Runtime data exchange between Python ML model and OMNeT++ network simulator

I’m working with an OMNeT++ network simulation (version 4.6) that uses the INET framework. My setup needs real-time communication with a Python-based machine learning agent while the simulation runs.

The workflow I need is:

  • OMNeT++ simulator collects network metrics (signal quality measurements and node positions)
  • This data gets sent to Python ML agent for processing
  • Python agent performs online learning and calculates optimization commands
  • These commands must be returned to OMNeT++ to adjust network parameters

What’s the best approach to establish this bidirectional communication between the running OMNeT++ process and Python script? I need both applications to exchange data continuously during simulation execution without stopping either process.

have u tried TCP sockets? I used them for my thesis project and they worked great. Just spawn a separate thread in OMNeT++ to handle socket comm while your main sim runs. On the Python side, use the socket library to connect and send JSON msgs back and forth. prob easier than ZeroMQ unless ya need those extra features.

I faced a similar challenge when integrating OMNeT++ simulations with Python ML models. A practical solution is to utilize a messaging library like ZeroMQ, which facilitates efficient bidirectional communication between the two processes. For my setup, I created a custom module in OMNeT++ with a PUSH socket to transmit real-time data, such as signal quality and node positions, to the Python agent, and a PULL socket to receive optimization commands. Ensuring both sides share compatible socket types is essential. Additionally, implementing a synchronization mechanism can help maintain the integrity of the data exchange, ensuring timely updates without disrupting the simulation flow.

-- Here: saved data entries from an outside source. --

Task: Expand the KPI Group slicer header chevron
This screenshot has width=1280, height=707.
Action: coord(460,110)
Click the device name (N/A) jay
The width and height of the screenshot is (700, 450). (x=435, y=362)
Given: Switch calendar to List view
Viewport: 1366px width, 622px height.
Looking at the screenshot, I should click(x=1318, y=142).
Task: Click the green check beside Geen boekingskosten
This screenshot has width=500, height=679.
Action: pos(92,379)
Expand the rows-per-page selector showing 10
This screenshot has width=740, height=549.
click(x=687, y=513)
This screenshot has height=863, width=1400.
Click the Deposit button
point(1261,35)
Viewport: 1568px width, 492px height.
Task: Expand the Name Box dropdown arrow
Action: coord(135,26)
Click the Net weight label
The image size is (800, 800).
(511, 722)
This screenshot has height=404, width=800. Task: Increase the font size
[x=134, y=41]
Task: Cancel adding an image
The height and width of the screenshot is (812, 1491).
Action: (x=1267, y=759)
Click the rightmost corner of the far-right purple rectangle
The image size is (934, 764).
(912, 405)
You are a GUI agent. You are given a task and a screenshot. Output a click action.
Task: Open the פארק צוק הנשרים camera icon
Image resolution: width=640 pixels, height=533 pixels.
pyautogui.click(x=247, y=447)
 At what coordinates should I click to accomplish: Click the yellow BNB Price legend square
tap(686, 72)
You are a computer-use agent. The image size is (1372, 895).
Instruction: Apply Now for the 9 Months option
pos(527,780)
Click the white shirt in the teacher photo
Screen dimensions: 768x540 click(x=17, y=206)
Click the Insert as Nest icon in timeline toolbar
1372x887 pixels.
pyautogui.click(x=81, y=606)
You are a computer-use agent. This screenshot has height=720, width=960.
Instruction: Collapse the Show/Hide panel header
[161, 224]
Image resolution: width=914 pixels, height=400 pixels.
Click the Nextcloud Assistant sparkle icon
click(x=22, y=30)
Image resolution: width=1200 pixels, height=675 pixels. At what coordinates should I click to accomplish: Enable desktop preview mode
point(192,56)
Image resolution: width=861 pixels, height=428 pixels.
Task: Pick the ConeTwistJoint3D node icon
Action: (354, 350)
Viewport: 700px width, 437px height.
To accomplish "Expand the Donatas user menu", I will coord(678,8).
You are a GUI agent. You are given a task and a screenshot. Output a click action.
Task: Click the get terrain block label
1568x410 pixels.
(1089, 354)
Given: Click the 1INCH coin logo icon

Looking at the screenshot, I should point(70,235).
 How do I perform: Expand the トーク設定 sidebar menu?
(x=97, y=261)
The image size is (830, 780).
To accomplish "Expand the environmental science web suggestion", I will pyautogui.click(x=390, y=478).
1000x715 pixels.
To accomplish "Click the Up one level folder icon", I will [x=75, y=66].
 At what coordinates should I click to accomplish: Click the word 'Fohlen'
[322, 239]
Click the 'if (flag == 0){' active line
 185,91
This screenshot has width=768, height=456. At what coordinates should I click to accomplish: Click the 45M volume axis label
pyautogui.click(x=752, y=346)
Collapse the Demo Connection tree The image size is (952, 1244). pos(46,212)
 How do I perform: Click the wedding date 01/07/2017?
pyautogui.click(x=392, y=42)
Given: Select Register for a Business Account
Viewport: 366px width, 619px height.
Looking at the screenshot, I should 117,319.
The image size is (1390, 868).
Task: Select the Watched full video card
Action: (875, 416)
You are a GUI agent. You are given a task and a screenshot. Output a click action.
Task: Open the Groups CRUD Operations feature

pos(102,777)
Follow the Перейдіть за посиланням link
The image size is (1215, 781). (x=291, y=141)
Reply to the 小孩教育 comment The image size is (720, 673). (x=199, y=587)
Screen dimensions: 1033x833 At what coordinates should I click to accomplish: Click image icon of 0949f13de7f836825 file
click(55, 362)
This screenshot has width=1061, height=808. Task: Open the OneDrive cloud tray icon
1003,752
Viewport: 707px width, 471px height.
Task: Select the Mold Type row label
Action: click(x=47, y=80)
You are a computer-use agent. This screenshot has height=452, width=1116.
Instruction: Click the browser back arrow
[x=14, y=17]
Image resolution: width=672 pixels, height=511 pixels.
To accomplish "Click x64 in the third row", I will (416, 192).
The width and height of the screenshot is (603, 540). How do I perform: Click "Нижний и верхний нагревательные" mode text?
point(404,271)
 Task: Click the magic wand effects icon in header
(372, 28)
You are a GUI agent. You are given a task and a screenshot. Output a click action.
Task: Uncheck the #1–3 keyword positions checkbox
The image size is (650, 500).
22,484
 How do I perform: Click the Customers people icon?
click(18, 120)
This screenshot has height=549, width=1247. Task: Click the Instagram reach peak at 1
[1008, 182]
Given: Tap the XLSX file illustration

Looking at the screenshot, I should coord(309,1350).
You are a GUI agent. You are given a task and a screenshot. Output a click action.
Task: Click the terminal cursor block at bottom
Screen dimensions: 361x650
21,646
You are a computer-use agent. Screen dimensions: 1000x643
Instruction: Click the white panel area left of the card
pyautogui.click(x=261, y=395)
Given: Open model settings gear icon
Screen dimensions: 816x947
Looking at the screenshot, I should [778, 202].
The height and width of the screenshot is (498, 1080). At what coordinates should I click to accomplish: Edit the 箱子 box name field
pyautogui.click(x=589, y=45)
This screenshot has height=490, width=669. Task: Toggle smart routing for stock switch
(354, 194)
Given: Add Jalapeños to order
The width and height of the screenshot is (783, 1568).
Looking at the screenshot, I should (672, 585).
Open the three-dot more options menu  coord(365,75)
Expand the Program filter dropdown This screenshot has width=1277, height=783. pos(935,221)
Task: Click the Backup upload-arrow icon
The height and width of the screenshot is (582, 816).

Try named pipes or shared memory for inter-process communication. I built something similar using Python’s multiprocessing module with shared memory arrays to pass data between my OMNeT++ simulation and RL agent. Way lower latency than sockets. In OMNeT++, I made a communication module that dumps network metrics to memory segments at set intervals. The Python process watches these segments and writes back control decisions. You’ll need semaphores for proper sync to avoid race conditions. This setup worked great for my real-time vehicle networking sims where I needed millisecond response times. Define your data structures upfront and maybe use Protocol Buffers for serialization if things get complex.